Raw data -
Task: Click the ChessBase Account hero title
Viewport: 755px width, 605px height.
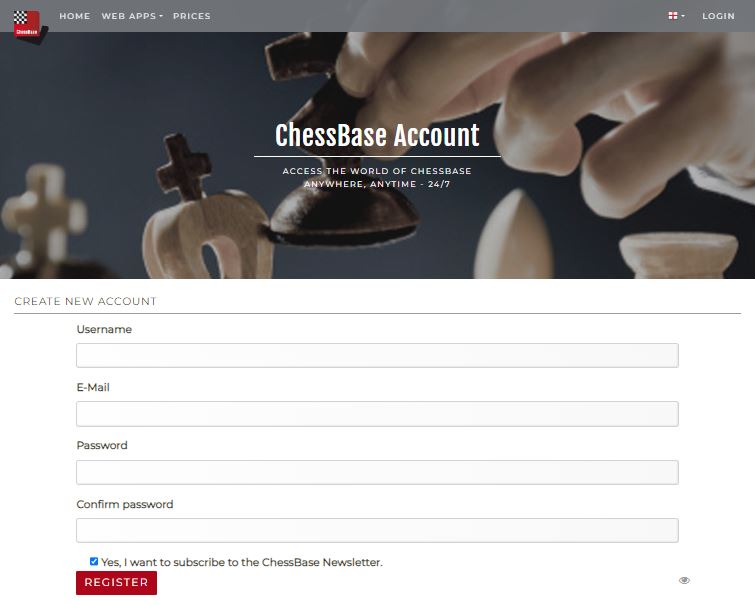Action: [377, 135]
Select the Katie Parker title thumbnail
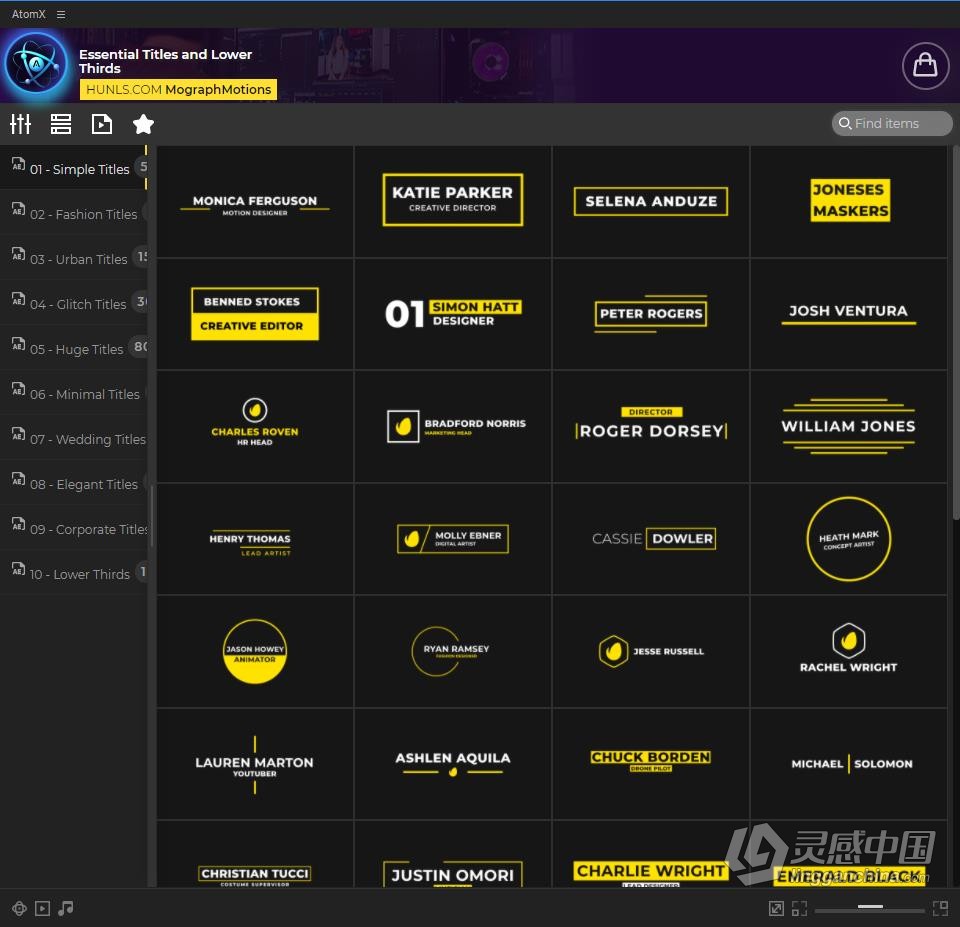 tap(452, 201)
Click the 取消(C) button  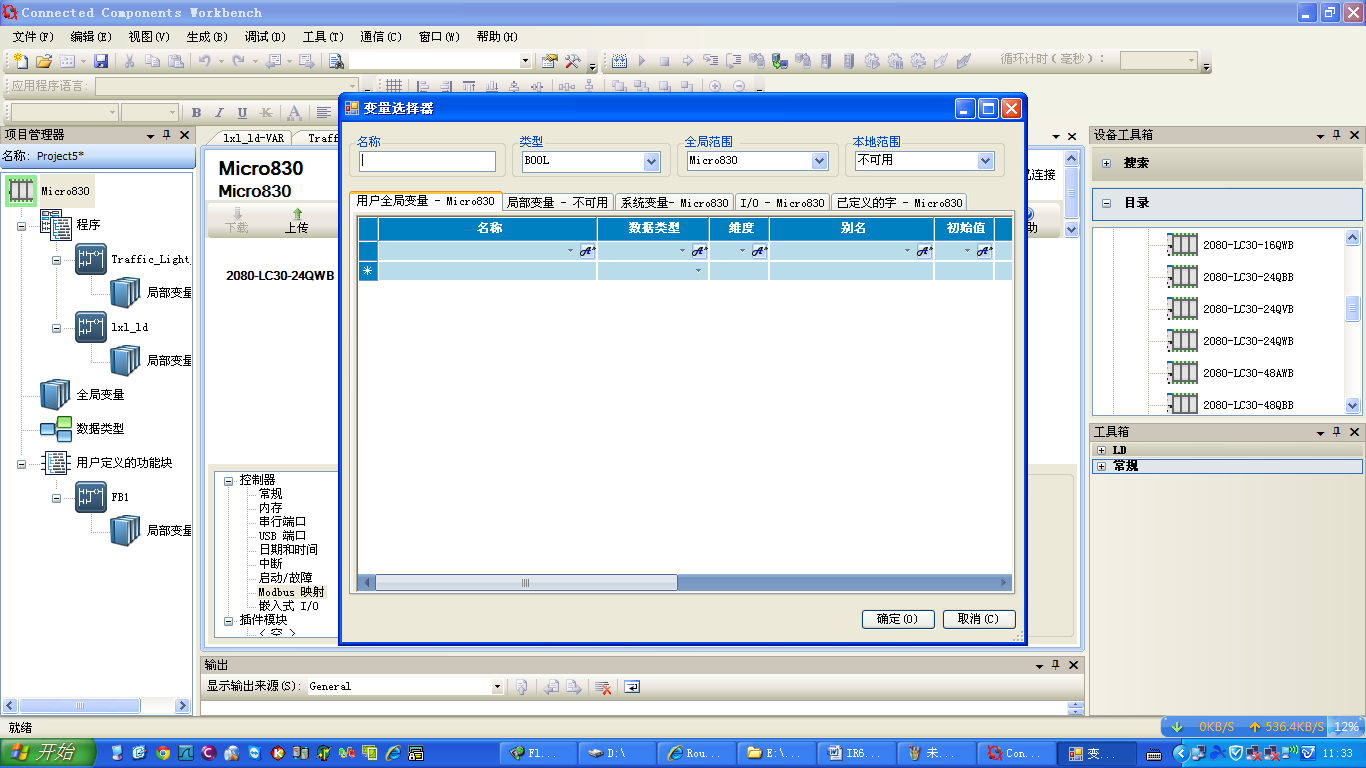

Task instructions -
Retype every record as it stands. None of the pictures should appear.

Solved exercise -
Task: Click the ChessBase Account hero title
Viewport: 755px width, 605px height.
Action: [377, 135]
Select the Katie Parker title thumbnail
 tap(452, 201)
Click the 取消(C) button  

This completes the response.